Als Klitschko nach dem Gemetzel von seinem Gegner sprach, klang das wie "Mario Schwach". Er meinte es aber nicht so. "Es ist unglaublich, dass er stehen geblieben ist", sagte der Champion, "er hat die Kraft gefunden durchzustehen, Respekt." Natürlich verteidigte der 36 Jahre alte Ukrainer vor 15.000 Zuschauern in der Halle und durchschnittlich 11,77 Millionen an den TV-Geräten seine WM-Gürtel der Verbände WBA, WBO und IBF durch einen klaren Punktsieg (120:107, 120:107, 119:109), aber auf den ultimativen Triumph mussten seine Fans vergeblich warten: "Wladimir, warum hast du uns keinen K.o. geschenkt?" fragte "Bild" online. Offenbar enttäuscht.
Kampfunfähig in der achten Runde
Über die Menge der eingeworfenen Schmerzmittel bei dem 32 Jahre alten Wach lässt sich nur spekulieren. Von der ersten Runde an bearbeitete Klitschko mit der Rechten und seinem starken Jab den kantigen Schädel des Polen. "Ich spüre es in meinen Händen", sagte der Weltmeister. Wach spürte irgendwann gar nichts mehr. "Ich hatte Angst, dass der Ringrichter oder meine Ecke mich aus dem Kampf nehmen", sagte er zu den Geschehnissen in der achten Runde, als er kampfunfähig durch den Ring taumelte. Und Klitschko schlug und schlug und schlug. Und die Halle johlte.
Als "zukünftigen Weltmeister" pries sein Promoter den 2,02 Meter langen gescheiterten Herausforderer nach dem Kampf an. Stehenzubleiben gegen die Klitschkos, zu welchem Preis auch immer, ist in der Schwergewichtsszene schon ein Qualitätsmerkmal. Zum nächsten Kampf in Polen wird er nach dem tapferen Auftritt als Star antreten: "Jetzt weiß die Welt, wer Mariusz Wach ist", sagte der Promoter.
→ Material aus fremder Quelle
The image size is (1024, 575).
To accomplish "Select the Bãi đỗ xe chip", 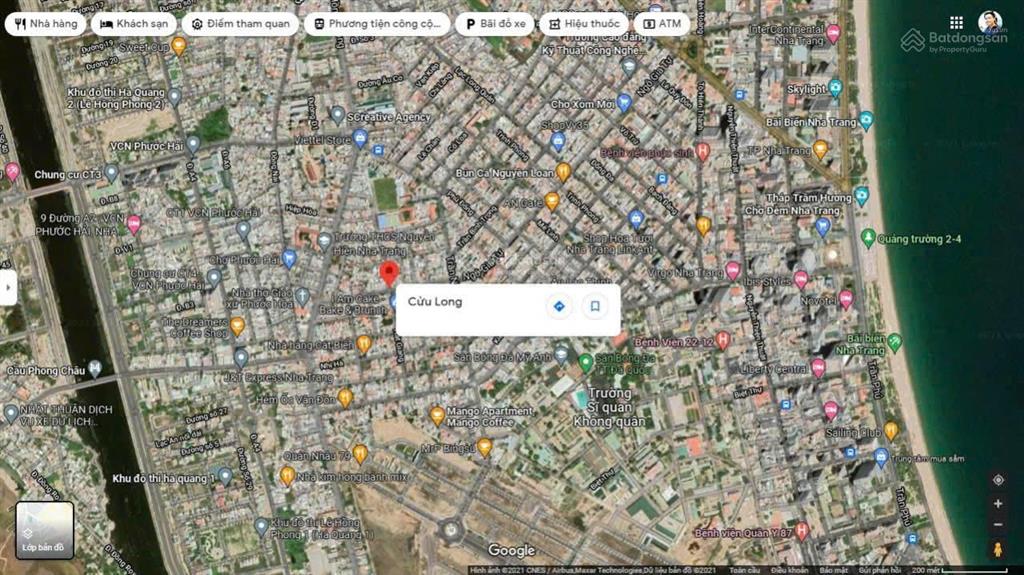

In der fünften Runde war der Herausforderer sogar einmal mit der Linken zum Kopf von Klitschko durchgekommen, der Champion taumelte in die Seile. "Ausgerutscht", erklärte Klitschko anschließend den kurzen Moment des Kontrollverlusts. Was nicht sein darf, kann schließlich nicht sein. Klitschko-Events sind geplant so gut und perfekt es geht. Große Unterhaltung mit Spannung und sicherem Happy End. Seit 2004 ist nichts mehr schiefgegangen. Es war die 14. erfolgreiche Titelverteidigung, der 58. Sieg im 61. Kampf.
Klitschko bestimmt das Geschäft
Vor dem Fight gab es Ausschnitte aus dem "Rocky-Musical", das nächste Woche in Hamburg uraufgeführt wird. Silvester Stallone war live im Ring und sah aus, als hätte er einige Kämpfe zu viel gemacht. Vor dem Kampf wurde eine Glocke für den verstorbenen Trainer Emanuel Steward geschlagen, ein ruhiger und stilvoller Moment der Andacht.
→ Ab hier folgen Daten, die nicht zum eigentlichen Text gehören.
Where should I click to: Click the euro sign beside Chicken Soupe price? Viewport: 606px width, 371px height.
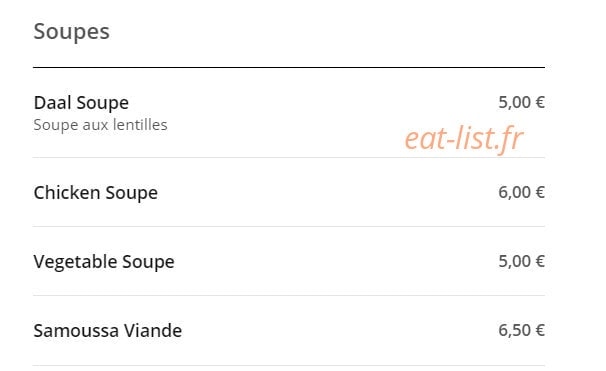point(540,192)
Über weitere vier Kämpfe läuft der grade erneuerte Vertrag mit RTL noch. Irgendwann muss Klitschko Pflicht-Verteidigungen machen, unter anderem gegen Sauerland-Boxer Alexander Powetkin bei der WBA. Aber eigentlich ist das auch egal, Klitschko bestimmt das Geschäft und kann machen, was er will. "Wir haben viele Möglichkeiten, entweder wir einigen uns mit anderen Promotern oder eben nicht", sagte Manager Bernd Bönte.
Mariusz Wach war da mitten in der Nacht um 2:18 Uhr bereits Geschichte. "Zehn bis 20 Prozent der Profiboxer leiden an anhaltenden Folgeerkrankungen ihres Sports", heißt es in einer wissenschaftlichen Untersuchung des Klinikums "Rechts der Isar". Es muss den Polen also nicht treffen.